# WHAT YOU HAVE TO DO
An exact copy of the data is required; the images should not appear in it.

# DATASET CONTENT
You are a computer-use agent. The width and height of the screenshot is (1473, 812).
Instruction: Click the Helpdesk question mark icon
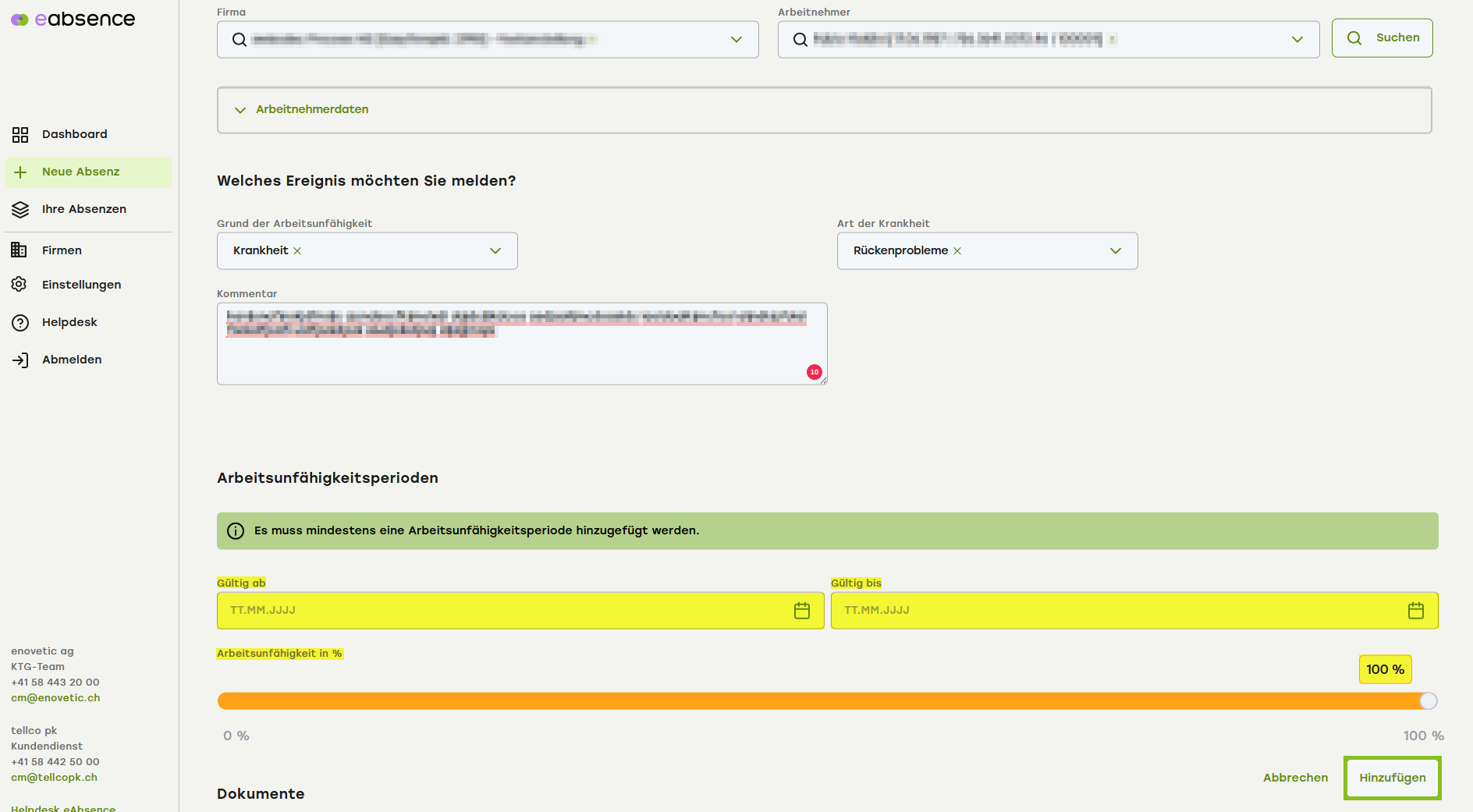pyautogui.click(x=20, y=323)
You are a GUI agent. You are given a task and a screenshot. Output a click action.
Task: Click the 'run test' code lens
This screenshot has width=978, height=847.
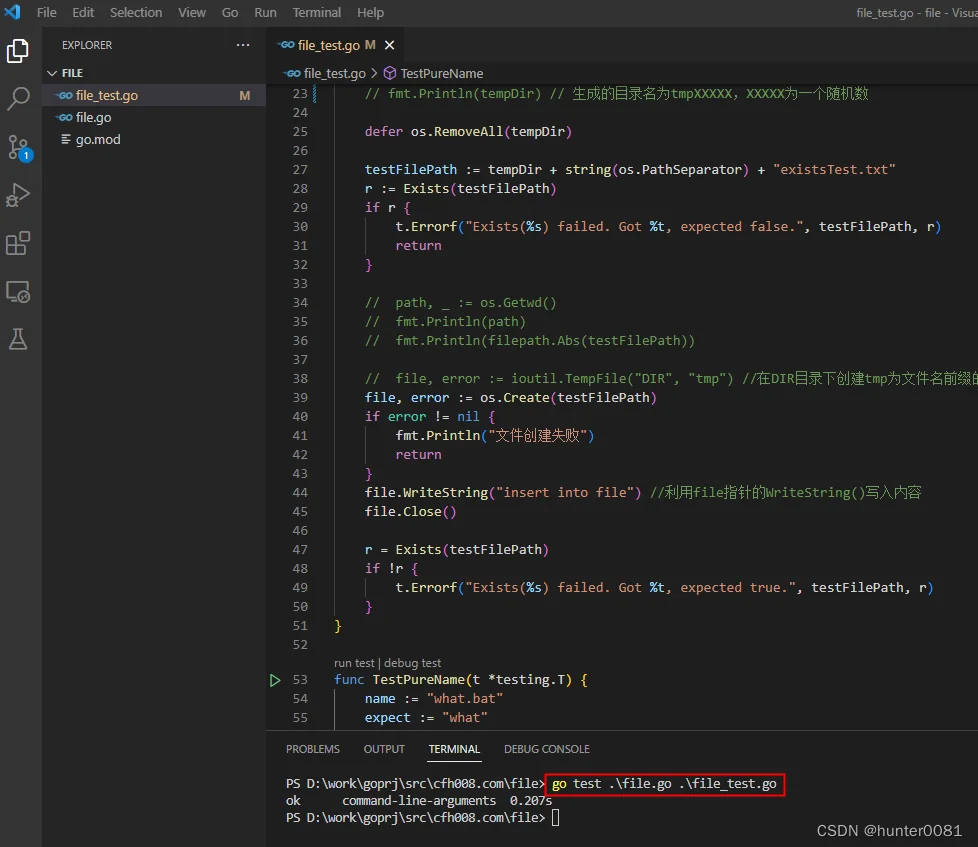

# RESULT OF THIS EXERCISE
You are a computer-use agent. The width and height of the screenshot is (1473, 812).
Instruction: Click the Helpdesk question mark icon
pyautogui.click(x=20, y=323)
You are a GUI agent. You are given a task and a screenshot. Output a click action.
Task: Click the 'run test' code lens
This screenshot has width=978, height=847.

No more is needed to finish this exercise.